Following this announcement, during the first week of April, the Board of the Bank started approving the first individual transactions under the new facility. The first group of projects, amounting to $1.9B for 25 countries was approved on April 2nd and new operations are moving forward in over 40 countries using the expedited process.
In addition to the development of new projects, the Bank is redeploying resources in existing World Bank financed projects worth up to $1.7B. This is being done primarily through the rapid disbursement of contingent additional financing components in existing loans.
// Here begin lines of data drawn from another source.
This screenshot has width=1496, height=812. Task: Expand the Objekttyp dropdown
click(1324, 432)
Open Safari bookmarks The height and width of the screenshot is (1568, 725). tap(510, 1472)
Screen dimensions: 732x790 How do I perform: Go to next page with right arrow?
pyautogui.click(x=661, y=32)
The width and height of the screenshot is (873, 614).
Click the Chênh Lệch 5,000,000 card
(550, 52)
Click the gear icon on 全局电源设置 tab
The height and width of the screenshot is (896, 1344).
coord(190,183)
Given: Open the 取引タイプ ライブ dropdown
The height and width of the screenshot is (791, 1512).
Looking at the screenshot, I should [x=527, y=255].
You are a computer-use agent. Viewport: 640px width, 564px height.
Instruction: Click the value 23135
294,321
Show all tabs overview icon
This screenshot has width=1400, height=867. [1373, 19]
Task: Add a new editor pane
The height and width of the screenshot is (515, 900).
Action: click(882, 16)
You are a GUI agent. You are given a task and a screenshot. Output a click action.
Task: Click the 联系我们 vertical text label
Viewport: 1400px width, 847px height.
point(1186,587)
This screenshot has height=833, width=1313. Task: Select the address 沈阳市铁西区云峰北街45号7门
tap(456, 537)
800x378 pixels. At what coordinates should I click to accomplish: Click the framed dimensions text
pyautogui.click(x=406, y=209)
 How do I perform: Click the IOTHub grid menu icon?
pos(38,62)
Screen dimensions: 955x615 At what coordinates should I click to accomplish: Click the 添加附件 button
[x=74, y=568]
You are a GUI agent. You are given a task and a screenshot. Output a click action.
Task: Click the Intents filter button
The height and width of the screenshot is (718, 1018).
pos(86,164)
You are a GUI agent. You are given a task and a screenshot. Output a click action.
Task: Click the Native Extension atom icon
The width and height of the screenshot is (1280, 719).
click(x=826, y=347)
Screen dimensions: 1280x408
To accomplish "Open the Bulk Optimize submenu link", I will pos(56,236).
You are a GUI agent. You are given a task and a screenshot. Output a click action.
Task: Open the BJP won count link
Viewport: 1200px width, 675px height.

More recently, the World Bank has announced that it is prepared to deploy up to $160B over the next 15 months to support COVID-19 measures that will help countries respond to the immediate health consequences of the pandemic and to bolster economic recovery.
Therefore, it is expected that in the coming weeks, the Bank will be working with its clients to expedite the preparation and implementation of projects under the initial $14 billion facility focusing on the current acute phase of the health crisis. It is expected that additional resources of up to $160B will be programmed as as the COVID-19 crisis evolves and the specific health and economic recovery requirements of each country becomes clearer.
In addition to its financing, the World Bank has been playing an active advocacy role in different international fora, including the G20, to highlight the need to take other concerted action to address COVID-19, including:
- Provide debt relief to the poorest countries: The World Bank President highlighted to the G20 Ministers of Finance on March 23rd that the crisis will likely hit hardest the poorest and most vulnerable countries and called for official bilateral creditors of the poorest countries to provide debt relief, allowing the countries to concentrate their resources on fighting the pandemic. The first step proposed would be to suspend all repayments of official bilateral credit until the World Bank and the IMF have made a full assessment of their reconstruction and financing needs.
- Facilitate continued global trade flows: The Bank has also made several statements (G20 Trade ministers meeting, Financial Times op-ed, etc.) emphasizing the importance of keeping trade open, particularly with respect to critical medical supplies, food or other key products necessary to address COVID-19.